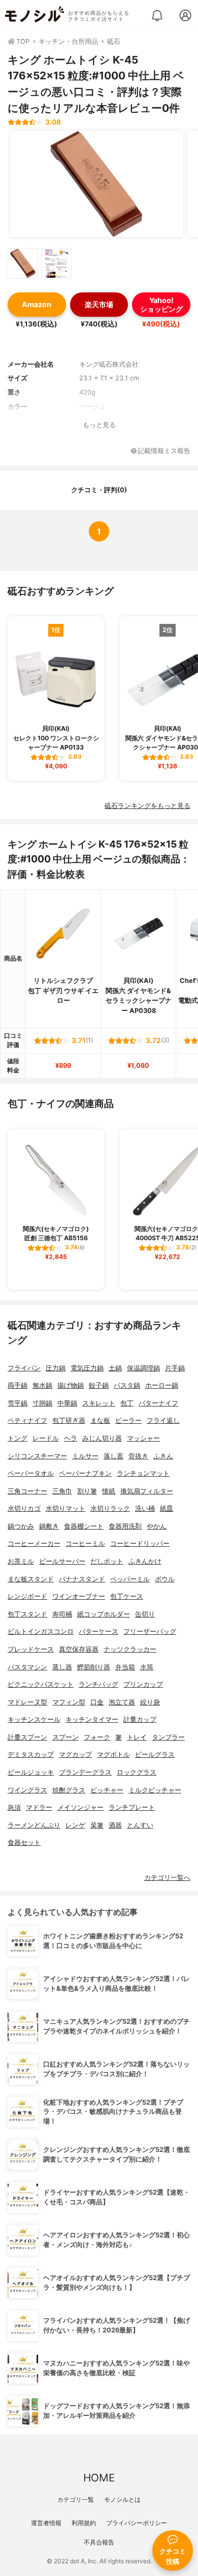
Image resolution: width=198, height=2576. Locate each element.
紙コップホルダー (103, 1614)
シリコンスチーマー (37, 1456)
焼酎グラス (68, 1790)
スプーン (65, 1737)
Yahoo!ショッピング (161, 304)
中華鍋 (67, 1403)
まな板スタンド (31, 1579)
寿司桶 (62, 1614)
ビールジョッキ (31, 1772)
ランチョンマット (143, 1473)
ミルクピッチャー (154, 1790)
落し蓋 (113, 1456)
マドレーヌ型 (27, 1702)
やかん (157, 1526)
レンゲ (75, 1825)
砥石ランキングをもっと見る (147, 806)
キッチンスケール (34, 1719)
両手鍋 (17, 1385)
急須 (14, 1807)
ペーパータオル (31, 1473)
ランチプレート (132, 1807)
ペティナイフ (27, 1420)
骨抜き (138, 1456)
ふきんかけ (144, 1561)
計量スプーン (27, 1737)
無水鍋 (42, 1385)
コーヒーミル (85, 1543)
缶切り (145, 1614)
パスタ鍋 (127, 1385)
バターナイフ (158, 1403)
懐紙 (108, 1491)
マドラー (39, 1807)
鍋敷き (49, 1526)
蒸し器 (62, 1667)
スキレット (98, 1403)
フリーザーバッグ (149, 1631)
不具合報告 (99, 2542)
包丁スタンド (27, 1614)
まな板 (100, 1420)
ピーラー (128, 1420)
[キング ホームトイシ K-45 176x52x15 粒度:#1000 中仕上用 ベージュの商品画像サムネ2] (56, 263)
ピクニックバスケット (41, 1684)
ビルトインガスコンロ (41, 1631)
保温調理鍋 (143, 1368)
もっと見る (99, 425)
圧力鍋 (55, 1368)
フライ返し (163, 1420)
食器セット (24, 1842)
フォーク (97, 1737)
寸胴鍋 (42, 1403)
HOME (99, 2477)
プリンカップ (143, 1684)
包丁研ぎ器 (68, 1420)
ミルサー (85, 1456)
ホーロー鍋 (161, 1385)
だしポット (106, 1561)
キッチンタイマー (91, 1719)
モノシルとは (122, 2499)
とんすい (140, 1825)
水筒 (146, 1667)
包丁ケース (126, 1596)
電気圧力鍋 (87, 1368)
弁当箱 (125, 1667)
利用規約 (84, 2523)
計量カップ (139, 1719)
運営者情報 (46, 2523)
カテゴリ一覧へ (167, 1877)
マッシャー (143, 1438)
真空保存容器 (78, 1649)
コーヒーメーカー (34, 1543)
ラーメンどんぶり (34, 1825)
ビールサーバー (62, 1561)
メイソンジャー (80, 1807)
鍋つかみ (21, 1526)
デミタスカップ (31, 1754)
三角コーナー (27, 1491)
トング (17, 1438)
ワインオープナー (78, 1596)
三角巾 (62, 1491)
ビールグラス (155, 1754)
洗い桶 (145, 1508)
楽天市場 (99, 304)
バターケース (98, 1631)
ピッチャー (106, 1790)
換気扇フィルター (146, 1491)
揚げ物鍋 (70, 1385)
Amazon (36, 304)
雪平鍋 (17, 1403)
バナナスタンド (82, 1579)
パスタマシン (27, 1667)
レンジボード (27, 1596)
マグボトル (113, 1754)
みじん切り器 (102, 1438)
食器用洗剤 (125, 1526)
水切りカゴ (24, 1508)
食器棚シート (84, 1526)
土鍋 (115, 1368)
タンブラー (168, 1737)
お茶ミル (21, 1561)
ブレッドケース (31, 1649)
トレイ (137, 1737)
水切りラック (110, 1508)
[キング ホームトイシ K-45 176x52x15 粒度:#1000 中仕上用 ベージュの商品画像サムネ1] (23, 263)
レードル (45, 1438)
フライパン (24, 1368)
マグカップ (75, 1754)
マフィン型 (68, 1702)
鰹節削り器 (93, 1667)
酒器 (115, 1825)
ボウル (165, 1579)
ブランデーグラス (85, 1772)
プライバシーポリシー (136, 2523)
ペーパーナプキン (85, 1473)
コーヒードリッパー (140, 1543)
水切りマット (65, 1508)
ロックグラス (136, 1772)
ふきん (163, 1456)
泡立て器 (122, 1702)
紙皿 (166, 1508)
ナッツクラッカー (130, 1649)
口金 (97, 1702)
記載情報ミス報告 (164, 451)
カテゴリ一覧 (75, 2499)
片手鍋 (175, 1368)
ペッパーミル (130, 1579)
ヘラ (70, 1438)
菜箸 (97, 1825)
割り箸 (87, 1491)
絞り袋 (150, 1702)
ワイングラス (27, 1790)
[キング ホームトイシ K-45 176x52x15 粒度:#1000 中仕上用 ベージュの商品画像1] (96, 184)
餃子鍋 (99, 1385)
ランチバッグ (98, 1684)
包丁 (127, 1403)
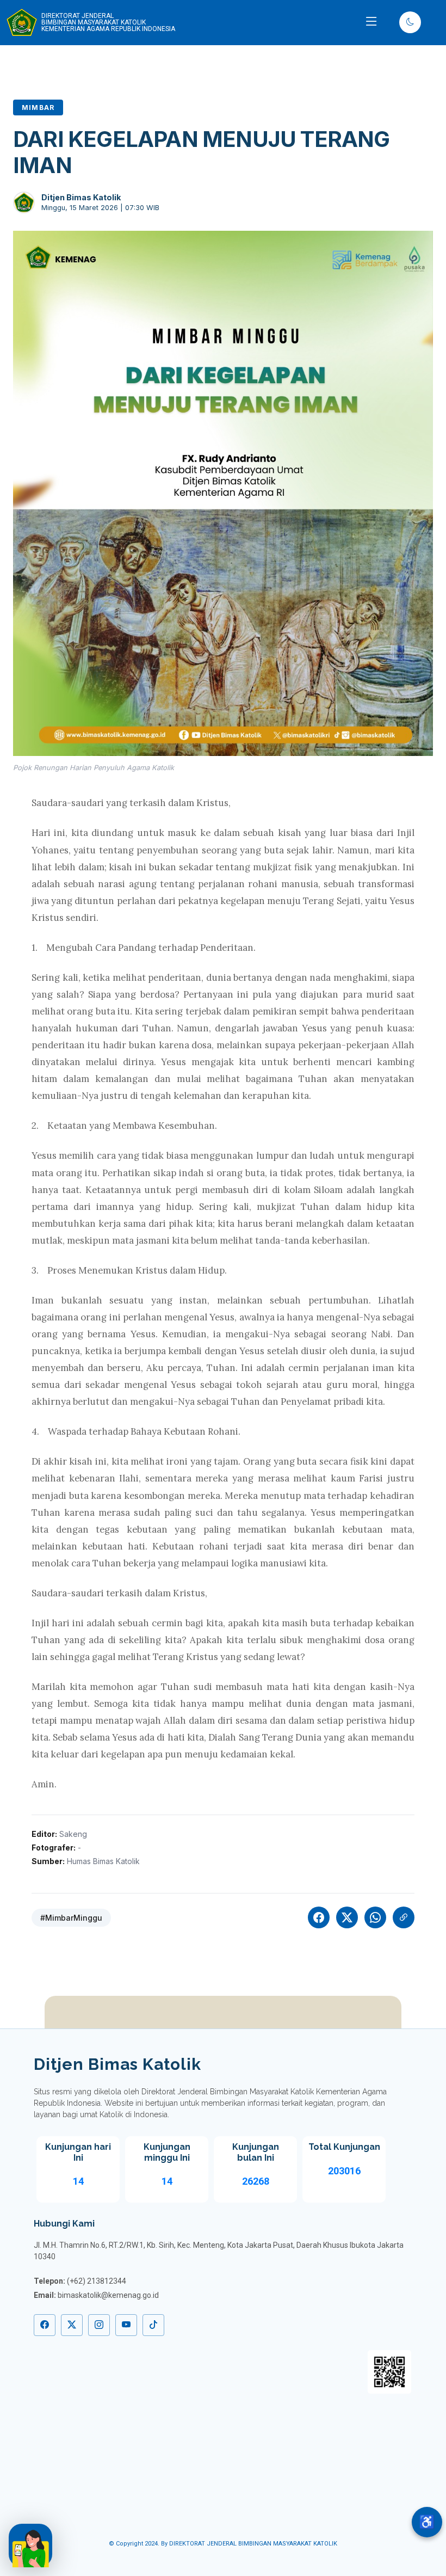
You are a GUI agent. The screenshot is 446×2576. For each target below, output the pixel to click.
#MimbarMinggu (71, 1917)
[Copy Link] (403, 1917)
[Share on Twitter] (347, 1917)
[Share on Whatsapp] (375, 1917)
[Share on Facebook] (319, 1917)
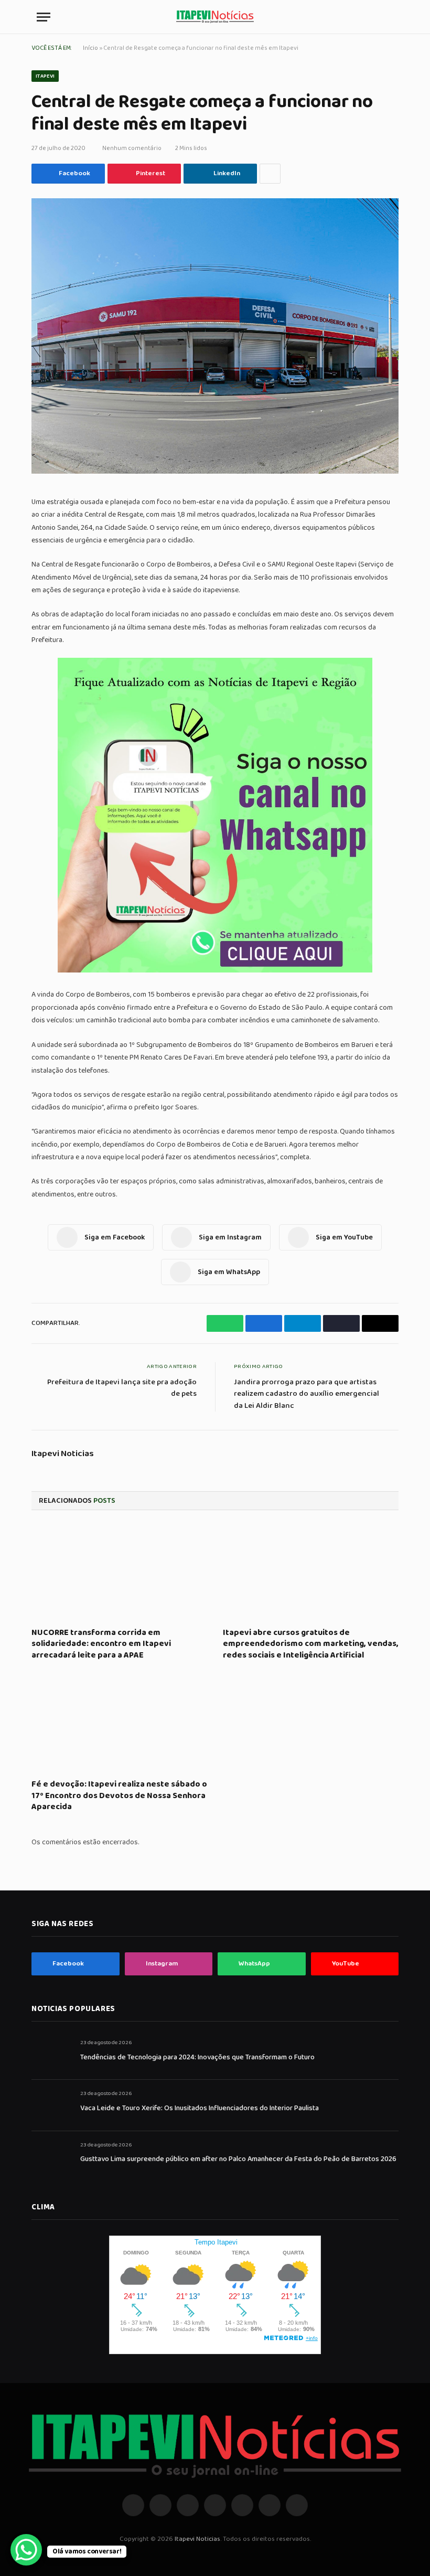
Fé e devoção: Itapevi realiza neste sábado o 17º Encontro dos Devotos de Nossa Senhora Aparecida (119, 1796)
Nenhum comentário (132, 148)
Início (90, 48)
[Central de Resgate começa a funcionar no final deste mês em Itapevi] (215, 336)
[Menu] (43, 17)
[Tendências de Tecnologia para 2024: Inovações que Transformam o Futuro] (51, 2054)
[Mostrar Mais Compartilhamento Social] (270, 174)
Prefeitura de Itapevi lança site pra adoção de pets (122, 1388)
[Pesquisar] (388, 17)
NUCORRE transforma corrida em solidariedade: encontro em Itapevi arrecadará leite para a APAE (101, 1644)
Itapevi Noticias (62, 1454)
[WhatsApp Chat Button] (26, 2550)
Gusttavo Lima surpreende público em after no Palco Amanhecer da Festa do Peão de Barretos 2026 (238, 2159)
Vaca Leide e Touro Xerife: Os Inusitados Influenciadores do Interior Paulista (199, 2108)
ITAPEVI (45, 76)
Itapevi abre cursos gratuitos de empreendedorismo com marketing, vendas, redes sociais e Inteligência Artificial (311, 1644)
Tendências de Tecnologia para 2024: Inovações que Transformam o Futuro (197, 2057)
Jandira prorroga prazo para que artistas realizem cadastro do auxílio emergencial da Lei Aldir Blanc (306, 1394)
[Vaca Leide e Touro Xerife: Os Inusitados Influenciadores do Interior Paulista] (51, 2105)
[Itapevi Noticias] (215, 17)
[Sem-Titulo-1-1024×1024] (215, 970)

__________________________________________________

### What is being asked
In the listing above, find every line with the word "para" and copy it out.

### Answer to the problem
[Tendências de Tecnologia para 2024: Inovações que Transformam o Futuro] (51, 2054)
NUCORRE transforma corrida em solidariedade: encontro em Itapevi arrecadará leite para a APAE (101, 1644)
Tendências de Tecnologia para 2024: Inovações que Transformam o Futuro (197, 2057)
Jandira prorroga prazo para que artistas realizem cadastro do auxílio emergencial da Lei Aldir Blanc (306, 1394)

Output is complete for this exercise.